Acclaimed British writer, actor and comedian Stephen Fry is launching the Stephen Fry Travel Awards in American Studies with the University of East Anglia (UEA), based in his home county of Norfolk.
Future applicants to the four-year American Studies with a Year Abroad courses at UEA will be able to apply for a £2,500 travel award to help with the cost of their year in America as part of their studies, funded by Mr Fry.
Four awards will be available to undergraduate applicants to UEA’s American Studies courses from the next academic year, with the aim to make the year abroad more accessible to those who might otherwise struggle to fund this element of the course.
UEA is currently ranked the most socially inclusive university in the top 30 in The Times/Sunday Times Good University Guide 2022 UK rankings, and since 2009 has supported over 700 students with donor funded scholarships.
Stephen Fry, who grew up in Norfolk and received an honorary doctorate from UEA in 1999, is renowned not only for his sharp wit but also for his love of America, documenting his adventures travelling in a London taxi across the continent’s 50 states in a BBC television series and accompanying book.

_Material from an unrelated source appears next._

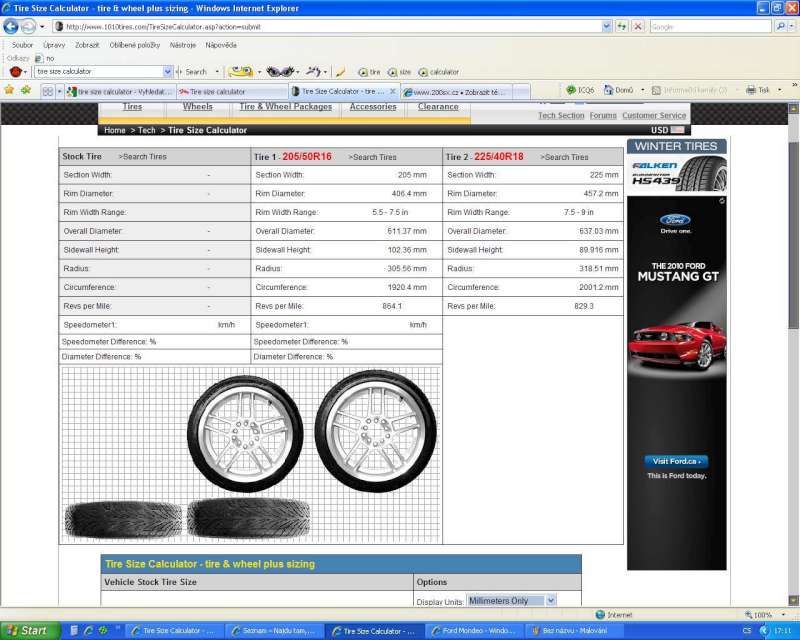Expand the toolbar search box dropdown
800x640 pixels.
167,72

A love letter to the world’s most powerful nation, Stephen’s exploration of the “real” America serves to illustrate the importance of travel in broadening our understanding and appreciation of diverse cultures, people and beliefs, and how this can go on to impact everything – from politics to economics and beyond.
Students on the UEA American Studies course explore the rich culture and history of the United States, getting to grips with every aspect of the country – from landmark events to political decisions, its position as a global leader, its literature, history and much more. A key component of the course is the year abroad, where students can gain first-hand experience of life Stateside and further their knowledge of the key issues that shape our world today.
Stephen Fry said: “America as a country is both incredibly familiar and vastly alien to us. Experiencing this wonderful blend of the ordinary and extraordinary - both people and places – and how it has shaped the world we live in today has been a privilege that I can now share with others.
“Travel broadens the mind, opens us up to new and rich experiences and helps to challenge stereotypes and misconceptions. Ultimately, it makes us better-informed and more well-rounded people. My experiences of travelling across America have shown me just how important it is for others to do so.
“Many young people might be put off taking a year abroad as part of their degree because of the financial cost. By partnering with UEA, I hope that I can help and encourage more young people to discover this vast and wonderful country for themselves. I’m investing in the future of our next generation of thinkers who will go on to achieve great things.”
Dr Rachael McLennan, Head of School for Art, Media and American Studies said: “The year abroad is a vital component of American Studies at UEA, allowing students to further learn about American culture, so it adds a crucial dimension to their studies. It is invaluable in enriching and broadening their understanding of the United States’ influence and impact on our world today.
“This will be a life-changing opportunity for the lucky recipients of Stephen’s travel awards and is doubly important in this current cost of living crisis.”
David Ellis, Director of Development at UEA, said: “We’re thrilled and delighted to partner with one of Britain’s best-loved and most brilliant creative minds who has deep roots in Norfolk. We are extremely thankful to Stephen for his generous philanthropic support for our future students over the next five years of entry.
“Here at UEA we are committed to helping the brightest young minds to access a world class university education, no matter their background or circumstance. The Stephen Fry Travel Awards are an incredible opportunity for our future American Studies undergraduates, which we are delighted to make available for entry in 2023 for four new undergraduates.”